In the listing below, pick out every line containing the string "tree", matching case exactly.

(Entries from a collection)
========================================

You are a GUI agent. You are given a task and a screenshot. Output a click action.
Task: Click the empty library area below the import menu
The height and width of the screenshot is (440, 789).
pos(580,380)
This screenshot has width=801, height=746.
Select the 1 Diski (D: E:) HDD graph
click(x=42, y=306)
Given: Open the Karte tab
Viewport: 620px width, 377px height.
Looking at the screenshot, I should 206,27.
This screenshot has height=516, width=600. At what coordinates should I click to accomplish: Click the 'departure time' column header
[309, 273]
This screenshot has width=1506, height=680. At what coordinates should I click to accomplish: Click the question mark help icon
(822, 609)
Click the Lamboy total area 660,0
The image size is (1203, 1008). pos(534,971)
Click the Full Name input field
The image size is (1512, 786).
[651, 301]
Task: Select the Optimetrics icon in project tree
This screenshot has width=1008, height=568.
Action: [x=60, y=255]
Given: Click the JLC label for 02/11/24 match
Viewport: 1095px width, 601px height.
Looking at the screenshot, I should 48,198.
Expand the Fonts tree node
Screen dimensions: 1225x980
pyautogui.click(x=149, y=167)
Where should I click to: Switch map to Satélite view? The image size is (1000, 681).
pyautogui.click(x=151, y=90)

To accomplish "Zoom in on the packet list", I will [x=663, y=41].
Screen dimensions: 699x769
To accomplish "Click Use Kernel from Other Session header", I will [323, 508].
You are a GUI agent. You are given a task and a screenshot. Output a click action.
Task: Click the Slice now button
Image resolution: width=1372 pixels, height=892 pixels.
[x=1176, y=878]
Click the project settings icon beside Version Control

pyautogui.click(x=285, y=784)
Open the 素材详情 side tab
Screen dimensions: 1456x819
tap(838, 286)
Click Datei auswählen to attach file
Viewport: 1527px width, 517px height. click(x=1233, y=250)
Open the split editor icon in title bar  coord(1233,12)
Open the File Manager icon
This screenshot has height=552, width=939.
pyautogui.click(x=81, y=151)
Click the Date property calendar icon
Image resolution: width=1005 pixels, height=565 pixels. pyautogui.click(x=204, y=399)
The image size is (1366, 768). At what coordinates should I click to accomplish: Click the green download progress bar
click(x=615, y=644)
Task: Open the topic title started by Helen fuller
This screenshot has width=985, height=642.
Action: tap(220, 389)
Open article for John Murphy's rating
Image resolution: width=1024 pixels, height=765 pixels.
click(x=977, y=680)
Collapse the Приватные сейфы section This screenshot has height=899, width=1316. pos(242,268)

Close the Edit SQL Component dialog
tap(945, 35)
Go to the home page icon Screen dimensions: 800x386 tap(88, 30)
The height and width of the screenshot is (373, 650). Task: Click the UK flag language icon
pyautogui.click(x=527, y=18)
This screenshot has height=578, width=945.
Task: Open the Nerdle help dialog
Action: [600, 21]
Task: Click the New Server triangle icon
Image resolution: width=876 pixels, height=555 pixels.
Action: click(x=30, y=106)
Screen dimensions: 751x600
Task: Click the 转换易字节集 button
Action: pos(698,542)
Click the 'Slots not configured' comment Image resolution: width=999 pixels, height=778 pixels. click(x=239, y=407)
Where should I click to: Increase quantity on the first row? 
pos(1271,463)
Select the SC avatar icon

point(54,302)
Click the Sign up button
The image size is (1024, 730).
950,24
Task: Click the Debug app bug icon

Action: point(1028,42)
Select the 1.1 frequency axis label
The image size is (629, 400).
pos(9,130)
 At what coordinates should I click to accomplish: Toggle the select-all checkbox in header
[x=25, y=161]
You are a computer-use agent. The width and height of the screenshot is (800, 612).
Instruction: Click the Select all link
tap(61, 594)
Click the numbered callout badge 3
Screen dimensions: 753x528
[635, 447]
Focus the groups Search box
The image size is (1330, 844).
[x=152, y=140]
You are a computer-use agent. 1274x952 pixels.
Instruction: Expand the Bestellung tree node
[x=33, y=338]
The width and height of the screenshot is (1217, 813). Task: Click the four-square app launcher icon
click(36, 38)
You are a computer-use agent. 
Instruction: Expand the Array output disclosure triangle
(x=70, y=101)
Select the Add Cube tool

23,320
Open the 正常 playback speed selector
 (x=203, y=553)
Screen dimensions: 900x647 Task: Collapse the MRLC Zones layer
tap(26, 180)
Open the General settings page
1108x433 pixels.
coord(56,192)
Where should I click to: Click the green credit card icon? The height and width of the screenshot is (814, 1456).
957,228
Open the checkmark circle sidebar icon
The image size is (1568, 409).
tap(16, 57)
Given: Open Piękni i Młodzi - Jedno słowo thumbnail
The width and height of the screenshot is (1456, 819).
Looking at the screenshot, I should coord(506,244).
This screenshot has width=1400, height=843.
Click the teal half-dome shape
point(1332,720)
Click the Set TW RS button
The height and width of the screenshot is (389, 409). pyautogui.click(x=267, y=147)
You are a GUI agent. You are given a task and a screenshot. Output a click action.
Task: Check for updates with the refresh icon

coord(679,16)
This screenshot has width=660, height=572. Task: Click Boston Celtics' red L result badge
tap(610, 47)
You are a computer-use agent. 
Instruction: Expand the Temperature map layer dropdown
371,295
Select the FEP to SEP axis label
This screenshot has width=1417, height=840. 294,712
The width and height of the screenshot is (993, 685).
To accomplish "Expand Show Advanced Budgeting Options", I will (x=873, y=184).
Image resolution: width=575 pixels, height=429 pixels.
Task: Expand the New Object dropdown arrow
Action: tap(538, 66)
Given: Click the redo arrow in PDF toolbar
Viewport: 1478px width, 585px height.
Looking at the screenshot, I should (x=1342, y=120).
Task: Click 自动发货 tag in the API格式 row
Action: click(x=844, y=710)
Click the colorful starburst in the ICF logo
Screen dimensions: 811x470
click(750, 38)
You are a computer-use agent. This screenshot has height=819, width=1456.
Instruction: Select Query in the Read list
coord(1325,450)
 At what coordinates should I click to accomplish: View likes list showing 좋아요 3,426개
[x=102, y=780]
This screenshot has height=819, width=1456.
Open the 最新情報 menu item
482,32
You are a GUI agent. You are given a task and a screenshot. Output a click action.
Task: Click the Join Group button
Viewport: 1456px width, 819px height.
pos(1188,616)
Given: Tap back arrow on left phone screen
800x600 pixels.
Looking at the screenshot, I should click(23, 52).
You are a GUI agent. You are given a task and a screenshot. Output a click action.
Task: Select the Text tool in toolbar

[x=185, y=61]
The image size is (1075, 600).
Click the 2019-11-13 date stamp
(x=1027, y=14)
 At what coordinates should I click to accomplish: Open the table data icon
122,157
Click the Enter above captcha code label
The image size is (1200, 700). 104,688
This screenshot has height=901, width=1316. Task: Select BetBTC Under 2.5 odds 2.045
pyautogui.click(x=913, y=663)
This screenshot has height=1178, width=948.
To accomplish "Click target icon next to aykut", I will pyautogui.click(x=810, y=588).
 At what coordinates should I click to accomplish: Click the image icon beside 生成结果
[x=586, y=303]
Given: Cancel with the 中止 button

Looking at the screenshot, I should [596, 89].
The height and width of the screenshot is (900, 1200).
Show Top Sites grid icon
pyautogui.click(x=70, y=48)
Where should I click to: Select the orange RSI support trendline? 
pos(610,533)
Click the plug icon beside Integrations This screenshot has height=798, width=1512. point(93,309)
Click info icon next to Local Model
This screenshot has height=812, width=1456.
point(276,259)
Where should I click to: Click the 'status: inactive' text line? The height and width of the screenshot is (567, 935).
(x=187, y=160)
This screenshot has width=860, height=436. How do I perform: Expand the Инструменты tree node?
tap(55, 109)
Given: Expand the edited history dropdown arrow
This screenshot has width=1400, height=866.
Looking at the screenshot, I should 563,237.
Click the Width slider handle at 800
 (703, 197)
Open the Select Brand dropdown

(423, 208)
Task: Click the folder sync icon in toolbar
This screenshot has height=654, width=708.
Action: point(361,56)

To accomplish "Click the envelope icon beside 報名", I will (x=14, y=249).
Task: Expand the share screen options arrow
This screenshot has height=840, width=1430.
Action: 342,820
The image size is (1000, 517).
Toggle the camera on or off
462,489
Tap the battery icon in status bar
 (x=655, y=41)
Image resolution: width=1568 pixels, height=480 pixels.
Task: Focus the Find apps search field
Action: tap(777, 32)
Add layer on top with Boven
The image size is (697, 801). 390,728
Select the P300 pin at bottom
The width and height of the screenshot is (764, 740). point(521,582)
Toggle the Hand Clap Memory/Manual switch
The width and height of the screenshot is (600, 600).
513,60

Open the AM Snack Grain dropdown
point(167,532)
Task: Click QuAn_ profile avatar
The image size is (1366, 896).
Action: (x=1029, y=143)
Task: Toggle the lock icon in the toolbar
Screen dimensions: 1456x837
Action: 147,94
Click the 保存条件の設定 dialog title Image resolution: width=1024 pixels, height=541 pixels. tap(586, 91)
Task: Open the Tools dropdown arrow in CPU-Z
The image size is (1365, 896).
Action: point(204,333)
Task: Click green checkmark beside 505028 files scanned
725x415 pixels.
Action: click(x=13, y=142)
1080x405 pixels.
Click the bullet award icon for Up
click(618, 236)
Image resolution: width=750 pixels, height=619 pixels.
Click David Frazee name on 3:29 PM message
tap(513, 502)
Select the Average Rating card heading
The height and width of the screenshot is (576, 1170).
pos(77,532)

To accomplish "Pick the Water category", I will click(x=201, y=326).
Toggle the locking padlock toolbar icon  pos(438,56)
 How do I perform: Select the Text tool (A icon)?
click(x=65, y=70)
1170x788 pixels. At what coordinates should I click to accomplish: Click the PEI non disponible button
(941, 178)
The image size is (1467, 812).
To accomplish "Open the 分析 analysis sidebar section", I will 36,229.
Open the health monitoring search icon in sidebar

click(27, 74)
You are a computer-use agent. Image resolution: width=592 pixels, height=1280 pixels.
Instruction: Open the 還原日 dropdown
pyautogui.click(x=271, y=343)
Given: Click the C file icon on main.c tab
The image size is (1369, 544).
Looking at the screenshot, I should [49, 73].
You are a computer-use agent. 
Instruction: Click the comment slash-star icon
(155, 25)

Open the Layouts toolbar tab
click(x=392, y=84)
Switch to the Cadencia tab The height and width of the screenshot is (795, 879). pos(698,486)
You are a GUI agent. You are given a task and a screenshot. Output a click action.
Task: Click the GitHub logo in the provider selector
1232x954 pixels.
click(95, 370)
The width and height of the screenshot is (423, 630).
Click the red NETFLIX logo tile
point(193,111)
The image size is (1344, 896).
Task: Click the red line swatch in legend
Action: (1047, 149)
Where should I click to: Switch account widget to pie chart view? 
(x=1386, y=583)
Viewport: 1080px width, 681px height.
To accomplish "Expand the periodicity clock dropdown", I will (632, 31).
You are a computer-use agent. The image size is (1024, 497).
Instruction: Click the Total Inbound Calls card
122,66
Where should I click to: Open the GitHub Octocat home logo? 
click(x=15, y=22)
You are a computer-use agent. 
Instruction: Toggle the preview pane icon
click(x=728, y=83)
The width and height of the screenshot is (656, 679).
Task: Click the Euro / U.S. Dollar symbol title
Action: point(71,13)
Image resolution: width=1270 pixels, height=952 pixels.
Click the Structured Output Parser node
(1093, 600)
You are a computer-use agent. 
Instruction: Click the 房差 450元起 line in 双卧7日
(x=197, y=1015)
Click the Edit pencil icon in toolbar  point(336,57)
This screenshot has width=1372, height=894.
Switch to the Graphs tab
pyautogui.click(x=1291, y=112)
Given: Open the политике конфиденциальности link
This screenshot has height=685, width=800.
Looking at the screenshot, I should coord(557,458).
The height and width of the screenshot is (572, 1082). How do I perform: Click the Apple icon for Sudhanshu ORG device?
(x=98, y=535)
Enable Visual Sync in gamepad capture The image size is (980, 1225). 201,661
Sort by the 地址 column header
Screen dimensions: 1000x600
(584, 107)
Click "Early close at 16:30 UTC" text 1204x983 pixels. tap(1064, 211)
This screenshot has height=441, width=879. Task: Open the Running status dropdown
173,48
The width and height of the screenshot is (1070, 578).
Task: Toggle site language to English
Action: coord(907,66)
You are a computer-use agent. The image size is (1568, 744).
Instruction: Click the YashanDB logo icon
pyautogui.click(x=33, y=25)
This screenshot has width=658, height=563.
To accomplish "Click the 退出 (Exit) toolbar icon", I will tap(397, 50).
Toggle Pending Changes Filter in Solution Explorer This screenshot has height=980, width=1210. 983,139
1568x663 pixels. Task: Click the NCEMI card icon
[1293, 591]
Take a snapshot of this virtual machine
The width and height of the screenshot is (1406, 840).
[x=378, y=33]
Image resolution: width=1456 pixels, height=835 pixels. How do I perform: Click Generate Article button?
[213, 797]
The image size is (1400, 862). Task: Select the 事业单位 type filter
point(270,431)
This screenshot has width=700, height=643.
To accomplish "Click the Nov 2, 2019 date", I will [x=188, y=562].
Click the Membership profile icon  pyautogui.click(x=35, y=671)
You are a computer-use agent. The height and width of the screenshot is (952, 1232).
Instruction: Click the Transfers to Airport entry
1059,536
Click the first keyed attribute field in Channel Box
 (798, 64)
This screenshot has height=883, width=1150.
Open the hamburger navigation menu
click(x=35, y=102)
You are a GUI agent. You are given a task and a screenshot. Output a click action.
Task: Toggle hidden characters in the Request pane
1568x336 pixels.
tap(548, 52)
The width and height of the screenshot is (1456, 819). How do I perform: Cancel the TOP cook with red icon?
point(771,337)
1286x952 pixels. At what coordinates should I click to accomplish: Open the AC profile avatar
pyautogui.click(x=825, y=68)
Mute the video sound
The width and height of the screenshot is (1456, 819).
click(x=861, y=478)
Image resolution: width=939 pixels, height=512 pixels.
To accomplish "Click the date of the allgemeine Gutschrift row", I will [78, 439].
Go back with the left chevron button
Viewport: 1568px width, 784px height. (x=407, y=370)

========================================

■ **TASK ANSWER**
Task: Select the Optimetrics icon in project tree
Expand the Fonts tree node
Instruction: Expand the Bestellung tree node
This screenshot has width=860, height=436. How do I perform: Expand the Инструменты tree node?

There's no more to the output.